**Exercise instructions:**
From the first line through the line containing "Click the About window title bar icon", transcribe the records exactly and include no other lines.

**Records excerpted from a collection:**
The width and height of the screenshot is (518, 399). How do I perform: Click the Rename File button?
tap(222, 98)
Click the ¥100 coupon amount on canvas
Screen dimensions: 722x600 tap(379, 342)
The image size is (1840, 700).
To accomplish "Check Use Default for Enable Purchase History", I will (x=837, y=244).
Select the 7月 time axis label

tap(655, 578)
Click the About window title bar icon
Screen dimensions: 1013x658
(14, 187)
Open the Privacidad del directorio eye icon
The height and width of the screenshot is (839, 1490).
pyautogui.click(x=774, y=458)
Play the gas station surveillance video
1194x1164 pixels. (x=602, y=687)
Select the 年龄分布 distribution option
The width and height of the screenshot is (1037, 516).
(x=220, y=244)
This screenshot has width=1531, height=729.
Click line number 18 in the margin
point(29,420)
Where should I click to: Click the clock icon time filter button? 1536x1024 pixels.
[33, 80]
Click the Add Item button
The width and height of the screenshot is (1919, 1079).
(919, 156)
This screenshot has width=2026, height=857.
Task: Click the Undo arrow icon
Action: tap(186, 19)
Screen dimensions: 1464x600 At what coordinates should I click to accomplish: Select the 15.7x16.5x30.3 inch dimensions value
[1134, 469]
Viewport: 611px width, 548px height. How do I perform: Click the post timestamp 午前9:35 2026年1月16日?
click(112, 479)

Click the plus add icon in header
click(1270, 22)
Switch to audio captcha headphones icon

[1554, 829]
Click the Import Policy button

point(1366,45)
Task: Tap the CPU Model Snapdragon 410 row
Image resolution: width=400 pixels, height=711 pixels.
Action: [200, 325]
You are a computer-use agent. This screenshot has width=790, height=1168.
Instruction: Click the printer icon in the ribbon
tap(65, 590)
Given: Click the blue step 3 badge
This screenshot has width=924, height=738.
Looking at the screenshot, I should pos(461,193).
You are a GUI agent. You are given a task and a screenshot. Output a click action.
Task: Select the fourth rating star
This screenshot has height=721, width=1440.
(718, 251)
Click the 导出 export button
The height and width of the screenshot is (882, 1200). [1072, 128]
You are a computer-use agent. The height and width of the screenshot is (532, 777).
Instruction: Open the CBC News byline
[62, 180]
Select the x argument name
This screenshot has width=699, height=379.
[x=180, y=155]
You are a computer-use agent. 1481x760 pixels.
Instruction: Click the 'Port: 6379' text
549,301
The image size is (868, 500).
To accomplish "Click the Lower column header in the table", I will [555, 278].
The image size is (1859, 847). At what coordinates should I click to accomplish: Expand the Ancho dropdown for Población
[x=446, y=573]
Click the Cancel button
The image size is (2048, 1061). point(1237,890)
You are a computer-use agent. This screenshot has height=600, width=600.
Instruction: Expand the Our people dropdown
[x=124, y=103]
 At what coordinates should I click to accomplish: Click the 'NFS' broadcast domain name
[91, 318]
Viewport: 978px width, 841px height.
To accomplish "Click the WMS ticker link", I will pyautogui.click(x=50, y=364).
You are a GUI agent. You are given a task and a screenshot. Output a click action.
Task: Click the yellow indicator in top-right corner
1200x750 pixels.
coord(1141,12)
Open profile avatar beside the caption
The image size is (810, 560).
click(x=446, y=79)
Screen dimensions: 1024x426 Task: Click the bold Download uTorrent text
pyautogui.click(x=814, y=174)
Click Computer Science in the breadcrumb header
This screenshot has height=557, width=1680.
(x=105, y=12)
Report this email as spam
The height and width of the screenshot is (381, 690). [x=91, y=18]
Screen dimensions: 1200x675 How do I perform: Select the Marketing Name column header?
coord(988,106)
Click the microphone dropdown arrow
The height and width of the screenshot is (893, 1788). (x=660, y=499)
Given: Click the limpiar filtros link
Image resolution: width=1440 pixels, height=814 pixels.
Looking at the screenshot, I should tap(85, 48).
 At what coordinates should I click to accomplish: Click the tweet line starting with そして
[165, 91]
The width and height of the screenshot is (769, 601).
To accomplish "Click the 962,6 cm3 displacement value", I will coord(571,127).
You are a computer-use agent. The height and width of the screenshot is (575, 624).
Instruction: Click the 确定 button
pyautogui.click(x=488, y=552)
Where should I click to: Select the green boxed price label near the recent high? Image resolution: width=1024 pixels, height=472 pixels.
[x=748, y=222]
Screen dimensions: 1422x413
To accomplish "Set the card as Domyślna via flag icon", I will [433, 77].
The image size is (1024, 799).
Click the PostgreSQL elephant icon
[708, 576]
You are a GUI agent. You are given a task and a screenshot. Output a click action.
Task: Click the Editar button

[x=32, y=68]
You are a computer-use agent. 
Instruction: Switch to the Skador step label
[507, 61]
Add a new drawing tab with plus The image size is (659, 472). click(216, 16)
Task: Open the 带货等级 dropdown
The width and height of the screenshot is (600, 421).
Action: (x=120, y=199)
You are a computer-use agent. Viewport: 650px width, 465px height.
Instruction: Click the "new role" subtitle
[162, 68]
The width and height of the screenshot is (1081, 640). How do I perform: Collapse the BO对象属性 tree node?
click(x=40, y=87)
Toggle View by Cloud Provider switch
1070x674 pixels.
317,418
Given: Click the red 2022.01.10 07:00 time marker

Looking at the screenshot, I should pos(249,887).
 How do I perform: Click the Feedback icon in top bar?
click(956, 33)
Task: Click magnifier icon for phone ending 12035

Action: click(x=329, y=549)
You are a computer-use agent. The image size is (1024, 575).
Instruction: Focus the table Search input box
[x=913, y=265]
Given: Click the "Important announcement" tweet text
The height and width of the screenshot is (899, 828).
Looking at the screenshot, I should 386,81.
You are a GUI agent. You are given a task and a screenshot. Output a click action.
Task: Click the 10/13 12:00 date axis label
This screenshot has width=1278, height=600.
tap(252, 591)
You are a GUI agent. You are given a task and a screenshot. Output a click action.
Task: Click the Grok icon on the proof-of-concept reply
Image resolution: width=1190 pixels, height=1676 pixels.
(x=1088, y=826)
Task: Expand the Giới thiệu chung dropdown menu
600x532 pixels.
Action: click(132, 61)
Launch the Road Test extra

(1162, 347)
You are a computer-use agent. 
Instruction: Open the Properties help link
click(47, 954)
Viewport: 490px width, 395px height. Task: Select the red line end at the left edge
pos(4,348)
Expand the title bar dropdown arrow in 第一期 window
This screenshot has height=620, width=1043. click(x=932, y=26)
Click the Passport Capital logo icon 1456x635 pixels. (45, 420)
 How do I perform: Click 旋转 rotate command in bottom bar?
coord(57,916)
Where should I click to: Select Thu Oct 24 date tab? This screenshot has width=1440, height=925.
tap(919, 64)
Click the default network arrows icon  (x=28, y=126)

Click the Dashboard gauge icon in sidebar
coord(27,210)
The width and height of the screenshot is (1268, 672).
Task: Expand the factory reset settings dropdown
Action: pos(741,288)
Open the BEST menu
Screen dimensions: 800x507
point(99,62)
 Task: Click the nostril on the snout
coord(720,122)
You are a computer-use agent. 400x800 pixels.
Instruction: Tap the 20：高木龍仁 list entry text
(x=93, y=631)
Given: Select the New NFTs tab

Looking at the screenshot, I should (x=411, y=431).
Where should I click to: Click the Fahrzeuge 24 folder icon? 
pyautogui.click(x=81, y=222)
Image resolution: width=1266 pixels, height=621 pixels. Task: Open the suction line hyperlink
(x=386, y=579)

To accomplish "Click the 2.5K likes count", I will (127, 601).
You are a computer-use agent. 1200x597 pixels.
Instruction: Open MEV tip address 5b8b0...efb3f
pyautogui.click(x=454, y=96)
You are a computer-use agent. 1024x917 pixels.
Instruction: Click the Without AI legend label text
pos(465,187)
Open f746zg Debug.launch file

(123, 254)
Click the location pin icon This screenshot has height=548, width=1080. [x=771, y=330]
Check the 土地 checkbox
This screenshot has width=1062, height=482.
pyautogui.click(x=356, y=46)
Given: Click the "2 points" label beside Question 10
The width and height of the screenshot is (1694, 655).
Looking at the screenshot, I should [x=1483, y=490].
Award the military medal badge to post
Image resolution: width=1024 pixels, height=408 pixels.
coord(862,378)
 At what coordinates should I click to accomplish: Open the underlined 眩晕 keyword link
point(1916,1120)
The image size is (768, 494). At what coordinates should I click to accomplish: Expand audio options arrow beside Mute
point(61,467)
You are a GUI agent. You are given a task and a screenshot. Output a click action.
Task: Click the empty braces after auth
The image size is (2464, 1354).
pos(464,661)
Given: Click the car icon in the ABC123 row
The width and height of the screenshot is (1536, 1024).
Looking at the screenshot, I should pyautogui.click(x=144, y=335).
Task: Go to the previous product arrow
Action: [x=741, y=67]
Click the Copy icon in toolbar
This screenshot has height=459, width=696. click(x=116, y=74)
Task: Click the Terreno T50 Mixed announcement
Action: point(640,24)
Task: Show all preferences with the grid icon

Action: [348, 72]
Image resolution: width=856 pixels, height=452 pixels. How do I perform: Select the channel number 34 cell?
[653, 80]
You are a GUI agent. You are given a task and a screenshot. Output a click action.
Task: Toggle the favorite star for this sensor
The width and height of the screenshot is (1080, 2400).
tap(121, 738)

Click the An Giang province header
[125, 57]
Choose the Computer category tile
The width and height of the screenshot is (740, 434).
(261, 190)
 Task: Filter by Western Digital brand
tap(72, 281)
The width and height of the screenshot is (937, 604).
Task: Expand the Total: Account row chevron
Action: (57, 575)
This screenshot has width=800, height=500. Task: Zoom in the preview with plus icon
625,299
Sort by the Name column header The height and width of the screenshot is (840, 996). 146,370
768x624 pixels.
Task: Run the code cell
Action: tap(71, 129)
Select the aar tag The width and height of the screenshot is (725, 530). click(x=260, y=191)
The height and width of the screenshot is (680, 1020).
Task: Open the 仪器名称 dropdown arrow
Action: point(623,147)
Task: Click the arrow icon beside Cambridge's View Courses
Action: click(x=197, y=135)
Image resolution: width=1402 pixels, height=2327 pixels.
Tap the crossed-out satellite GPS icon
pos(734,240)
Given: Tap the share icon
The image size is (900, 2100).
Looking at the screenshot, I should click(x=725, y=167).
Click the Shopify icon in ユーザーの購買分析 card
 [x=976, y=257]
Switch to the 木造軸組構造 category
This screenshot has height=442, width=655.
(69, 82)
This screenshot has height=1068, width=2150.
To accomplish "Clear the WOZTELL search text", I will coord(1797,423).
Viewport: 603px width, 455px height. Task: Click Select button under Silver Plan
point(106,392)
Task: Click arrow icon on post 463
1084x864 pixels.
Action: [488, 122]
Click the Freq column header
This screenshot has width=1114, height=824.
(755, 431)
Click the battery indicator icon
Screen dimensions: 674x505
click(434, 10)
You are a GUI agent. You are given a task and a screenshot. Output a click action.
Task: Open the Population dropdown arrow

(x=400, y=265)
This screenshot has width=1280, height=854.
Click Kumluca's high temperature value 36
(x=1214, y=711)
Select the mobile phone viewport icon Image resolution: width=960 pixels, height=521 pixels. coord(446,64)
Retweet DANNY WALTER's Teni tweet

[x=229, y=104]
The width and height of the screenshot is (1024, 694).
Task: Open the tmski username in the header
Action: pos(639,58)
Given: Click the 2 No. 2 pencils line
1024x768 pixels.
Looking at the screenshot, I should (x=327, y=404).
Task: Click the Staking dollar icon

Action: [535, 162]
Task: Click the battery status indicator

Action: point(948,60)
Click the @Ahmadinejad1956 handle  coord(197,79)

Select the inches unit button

**Response to the exercise:**
The width and height of the screenshot is (518, 399). How do I perform: Click the Rename File button?
tap(222, 98)
Click the ¥100 coupon amount on canvas
Screen dimensions: 722x600 tap(379, 342)
The image size is (1840, 700).
To accomplish "Check Use Default for Enable Purchase History", I will (x=837, y=244).
Select the 7月 time axis label

tap(655, 578)
Click the About window title bar icon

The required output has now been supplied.